細川の屋敷では、戦場で消息不明と聞いていた。捕虜になったのは、この弟君のほうかもしれないとも。でも、この弟は———無事だった。
泣きながら謝る清国殿の肩に、清元氏が遠慮がちに手を置いた。それ以上の醜態を、あるいは懺悔を今は見せないでくれと云うかように。
だが、清国殿はその父の制止を振り切って、絞り出すように続けた。
「その太刀は……別れ際、兄上から託されたものです」
そもそも山名の捕虜になるのは、自分のはずだった———と清国殿は涙声で語った。
初陣ゆえに注意深くあれ、手柄をあせるなと、先達たちにしつこいほどに言い含められていたにもかかわらず、清国殿は気づけば、功をあせり、そして現実の戦場の熱に浮かされるように、ついつい敵陣深くまで誘い込まれていたという。

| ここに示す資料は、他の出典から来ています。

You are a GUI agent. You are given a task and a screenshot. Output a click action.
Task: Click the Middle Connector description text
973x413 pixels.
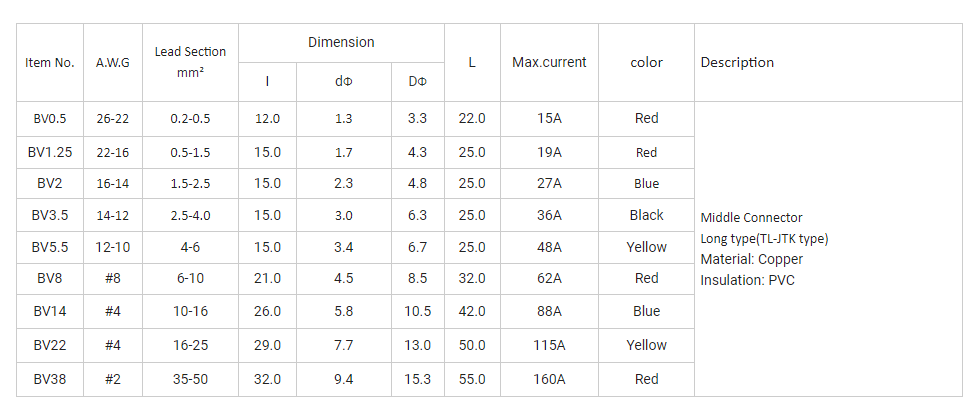click(x=751, y=217)
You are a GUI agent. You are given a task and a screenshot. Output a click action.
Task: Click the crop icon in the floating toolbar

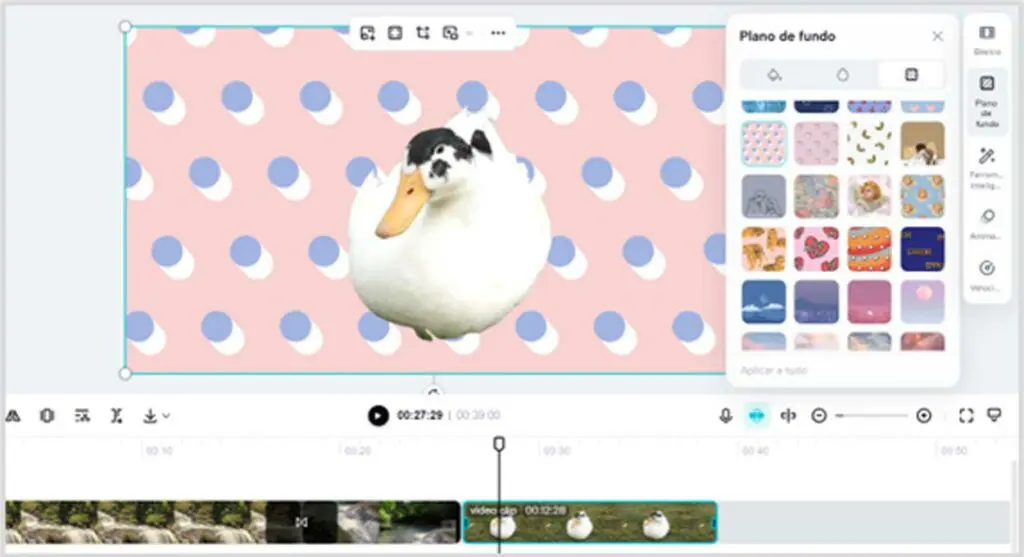pyautogui.click(x=423, y=33)
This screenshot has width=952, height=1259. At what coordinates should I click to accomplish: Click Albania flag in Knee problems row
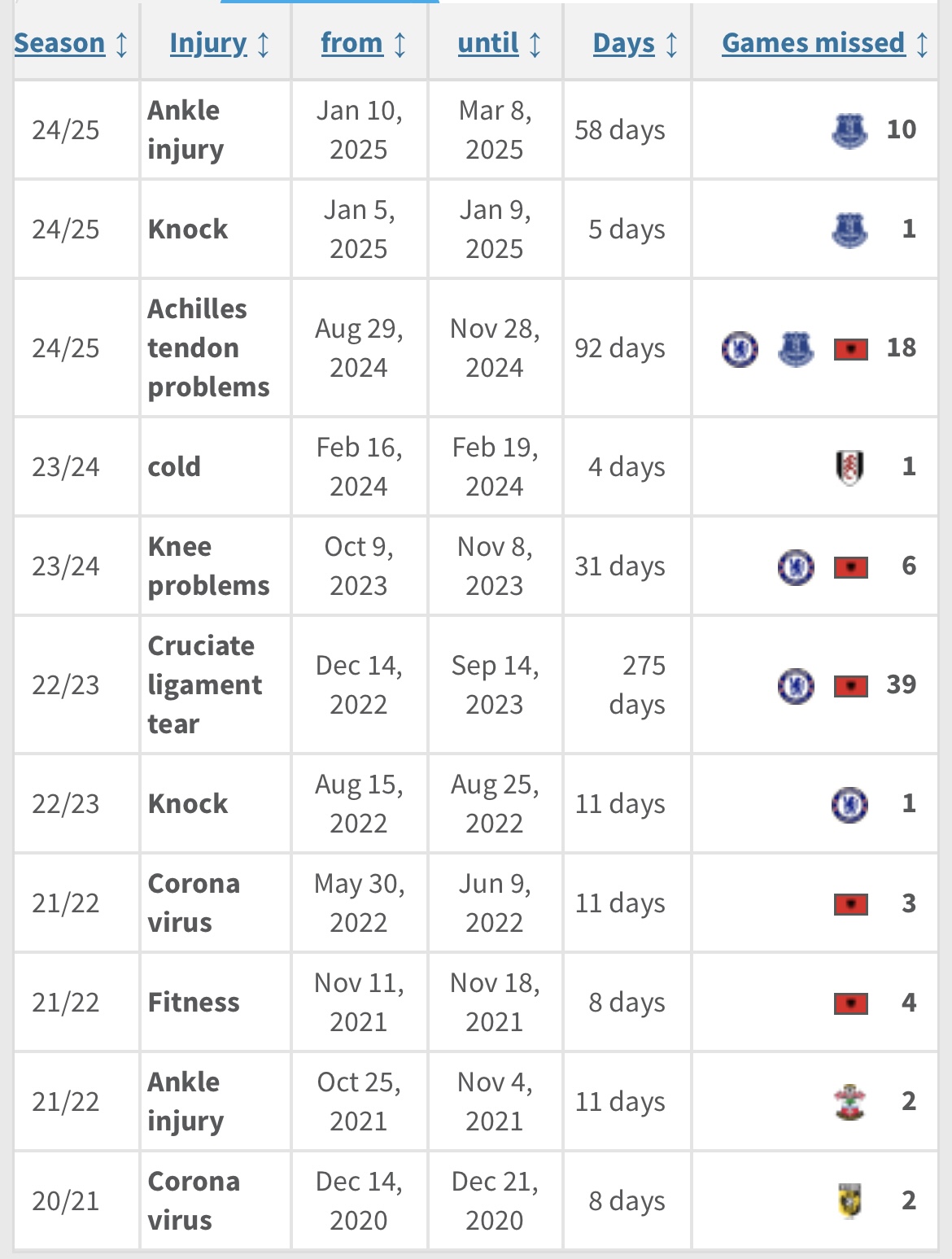coord(850,567)
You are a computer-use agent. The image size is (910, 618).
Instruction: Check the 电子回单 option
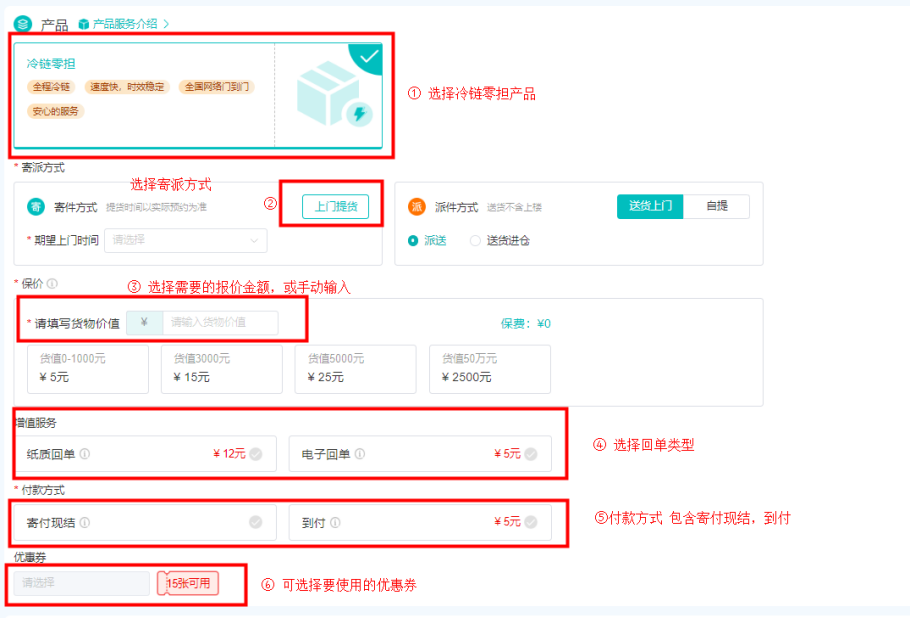[x=530, y=454]
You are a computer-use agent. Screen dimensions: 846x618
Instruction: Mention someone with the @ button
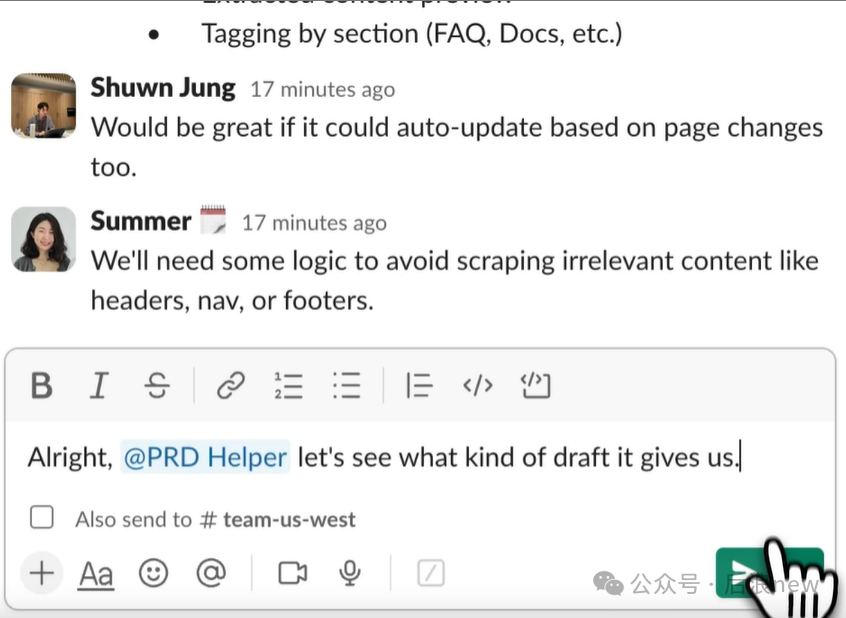pos(211,573)
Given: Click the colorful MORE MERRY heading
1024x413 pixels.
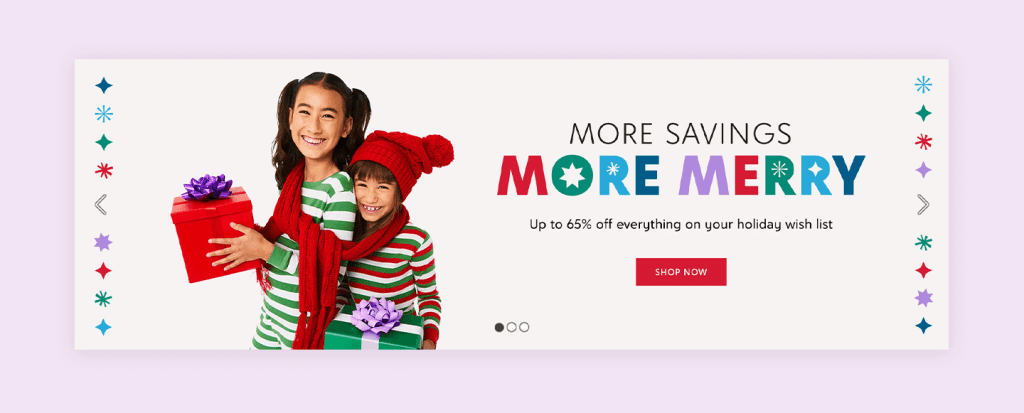Looking at the screenshot, I should (x=680, y=176).
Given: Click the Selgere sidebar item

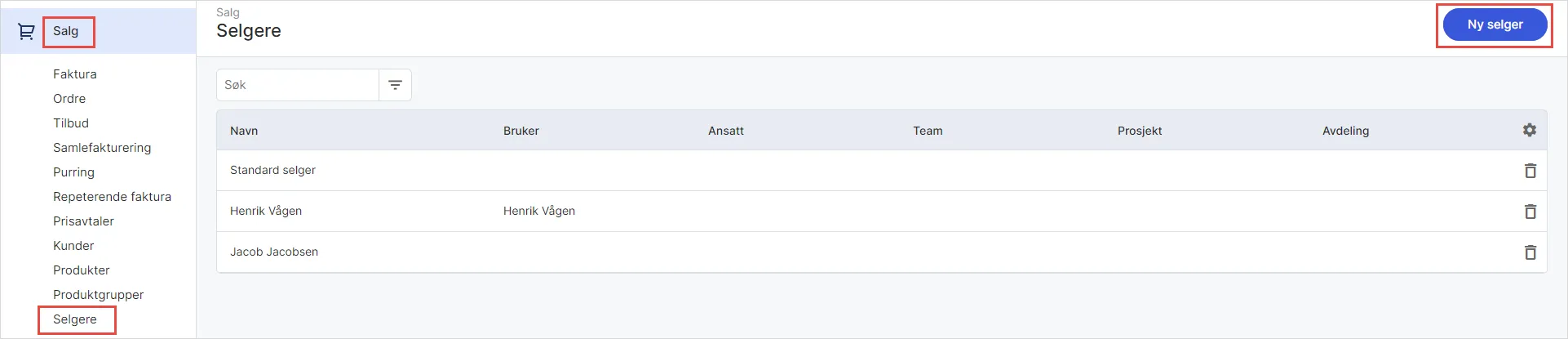Looking at the screenshot, I should [75, 319].
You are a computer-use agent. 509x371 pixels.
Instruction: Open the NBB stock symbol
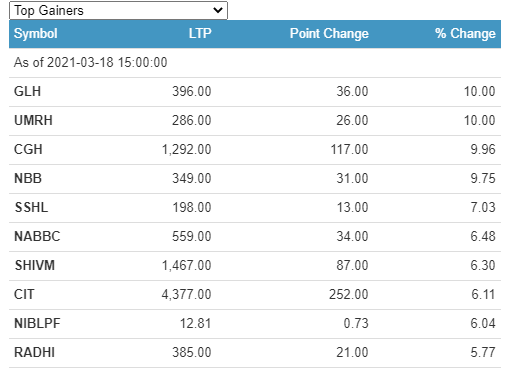click(28, 178)
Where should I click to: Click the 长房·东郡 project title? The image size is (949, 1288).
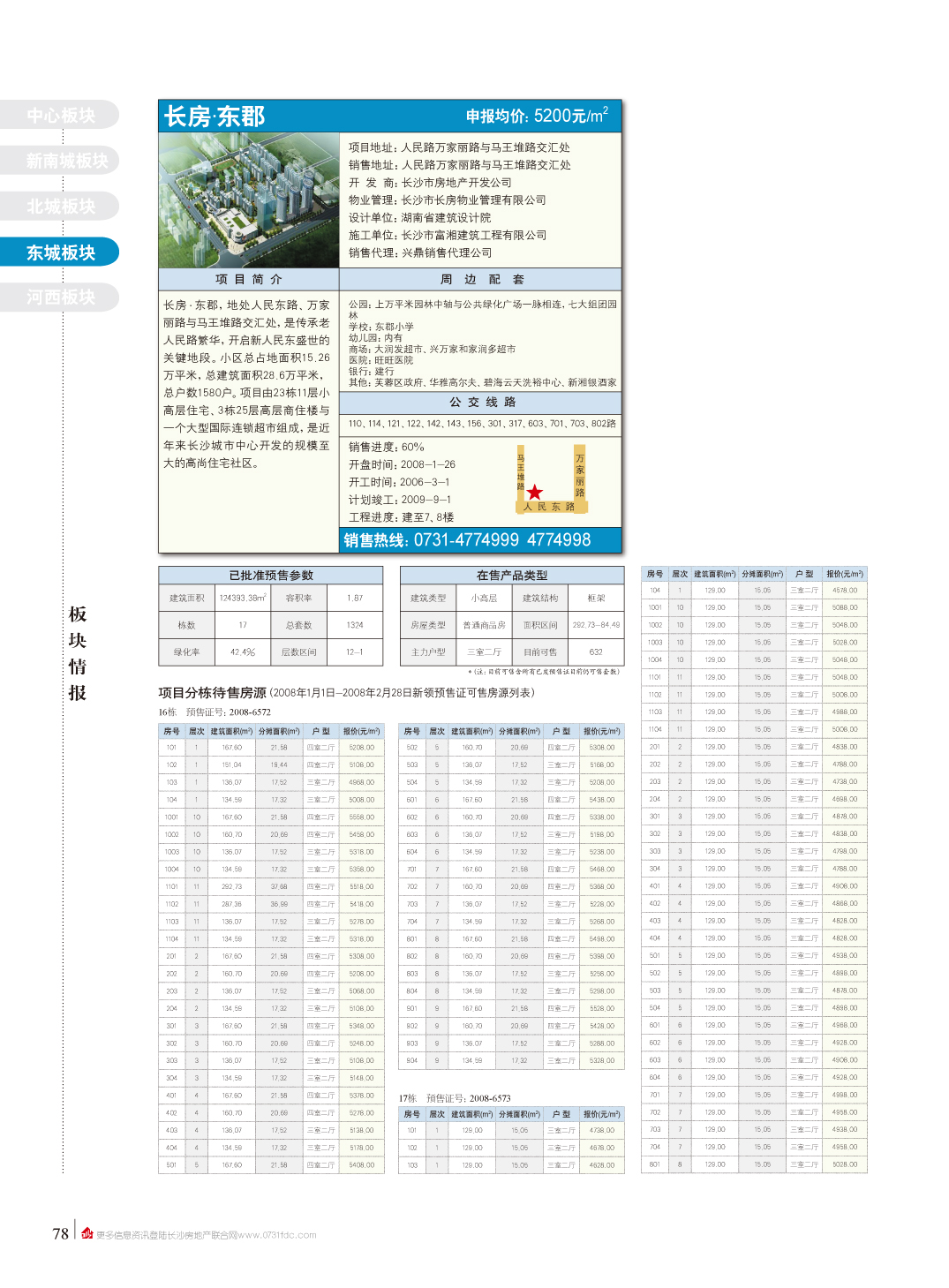(x=215, y=117)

戦闘に長けた家臣達ともはぐれ、ついには敵に囲まれて、自害か捕虜か覚悟を決めねばならぬ状況におかれたところで、清和が腹心の者たちとわずか数騎で駆けつけてきた。だが、多勢に無勢。危険を冒して戦うことよりも、清和は確実に清国殿を救う手段を選んだ。清国殿を逃がすことを条件に、清和が敢えて身代わりをかってでたのだ。
敵としても、名もなき次男よりも、名の知れた嫡男を生け捕りにした方がはるかに手柄になるとふんで、二つ返事で条件をのんだらしい。そして清和は別れ際「万一のときはこれを沙羅姫」に、と黒漆の太刀を清国殿に託したという。
万一……って、一万回に一回くらいの確率でしか、起こりえないことをいうのよ、清和。
私はやるせない気持ちで、手元の太刀を見つめる。
「あの時、私が捕虜になっていれば……っ、兄上は、兄上は無事で、父上や義姉上とここで、こうしてっ……」
申し訳ありませぬ、ともう何度目になるか分からぬくらいの謝罪の言葉とともに、清国殿はその秀でた額を地面に擦り付けた。元服したとはいえ、まだ幼さの残る弟君のその姿はあまりに悲愴で、私は見ていられなくて、思わず視線をそらした。
泣き崩れる清国殿をどうにか退がらせ、再び床机に腰を下ろした清元氏が、低い声で続きを話し始めたのは、朝靄の向こうに朝日が日輪を浮かび上がらせる頃だった。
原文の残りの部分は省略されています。